Zero-Knowledge Functional Elementary Databases

Zero-knowledge elementary databases (ZK-EDBs) enable a prover to commit a database D of key-value (x, v) pairs and later provide a convincing answer to the query "send me the value D(x) associated with x" without revealing any extra knowledge (including the size of D). After its introduction, several works extended it to allow more expressive queries, but the expressiveness achieved so far is still limited: only a relatively simple queries-range queries over the keys and values- can be handled by known constructions.
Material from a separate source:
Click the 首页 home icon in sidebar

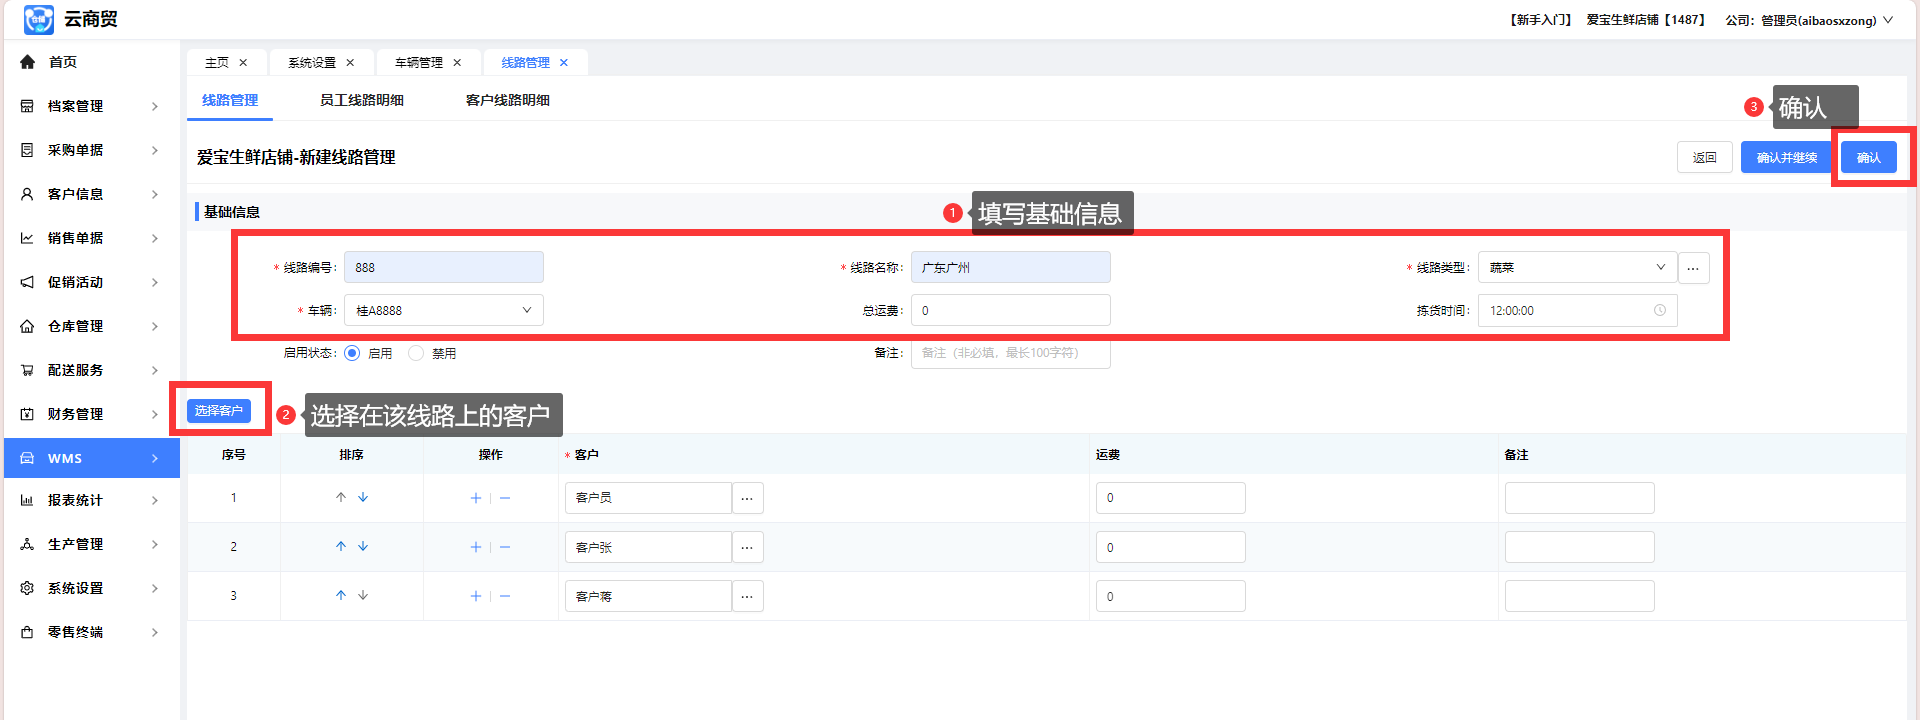click(x=28, y=62)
In this paper we introduce a new notion called zero knowledge functional elementary databases (ZK-FEDBs), which allows the most general functional queries. Roughly speaking, for any Boolean circuit f, ZK-FEDBs allows the ZK-EDB prover to provide convincing answers to the queries of the form "send me all records (x, v) in D satisfying f(x, v) = 1," without revealing any extra knowledge (including the size of D). We present a construction of ZK-FEDBs in the random oracle model and generic group model, whose proof size is only linear in the length of record and the size of query circuit, and is independent of the size of input database D. Our technical contribution is two-fold. Firstly, we introduce a new variant of zero-knowledge sets (ZKS) which supports combined operations on sets, and present a concrete construction that is based on groups with unknown order. Secondly, we develop a transformation that transforms the query of Boolean circuit into a query of combined operations on related sets, which may be of independent interest.